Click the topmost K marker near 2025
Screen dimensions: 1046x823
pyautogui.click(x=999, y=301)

---

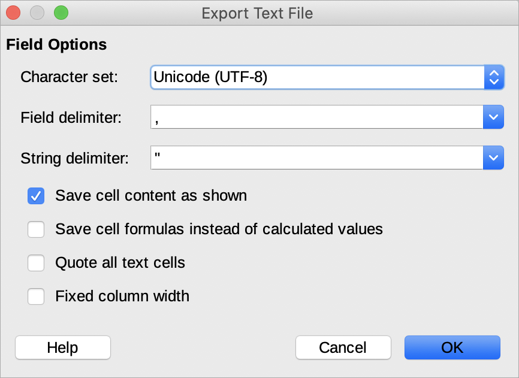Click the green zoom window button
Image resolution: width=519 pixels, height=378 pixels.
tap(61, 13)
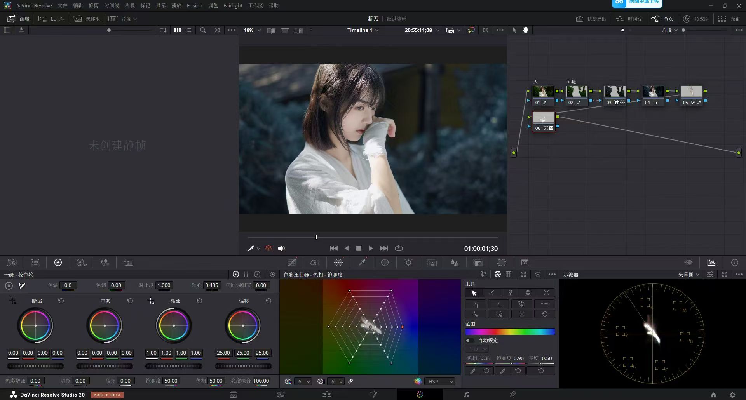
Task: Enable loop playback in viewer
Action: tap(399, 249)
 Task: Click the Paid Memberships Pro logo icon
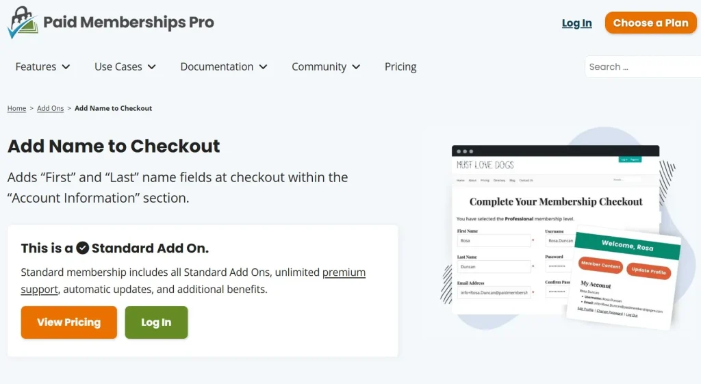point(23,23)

* * *

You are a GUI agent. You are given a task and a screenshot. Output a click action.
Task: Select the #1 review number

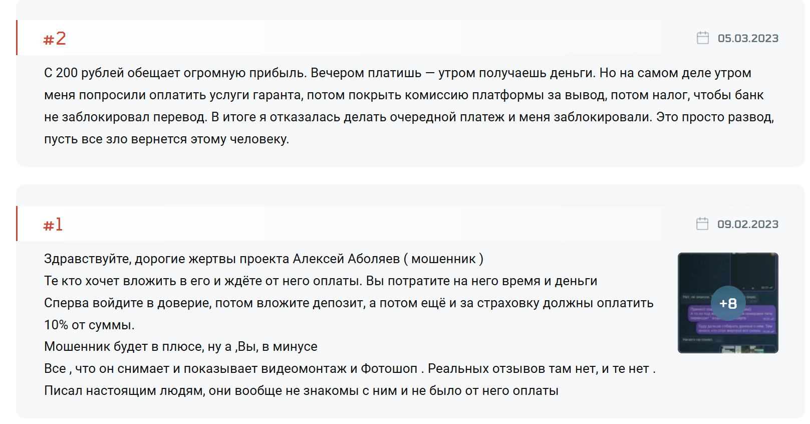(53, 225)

■ Requirements: Please put the rows in the part that opens with the line containing "Click the topmost K marker near 2025" and closes with the line containing "pyautogui.click(x=999, y=301)" into a two-column CSV headed instruction and response. Give one line per row, with each field in quotes and any line breaks turned into spaces.

■ Written answer:
instruction,response
"Click the topmost K marker near 2025 Screen dimensions: 1046x823","pyautogui.click(x=999, y=301)"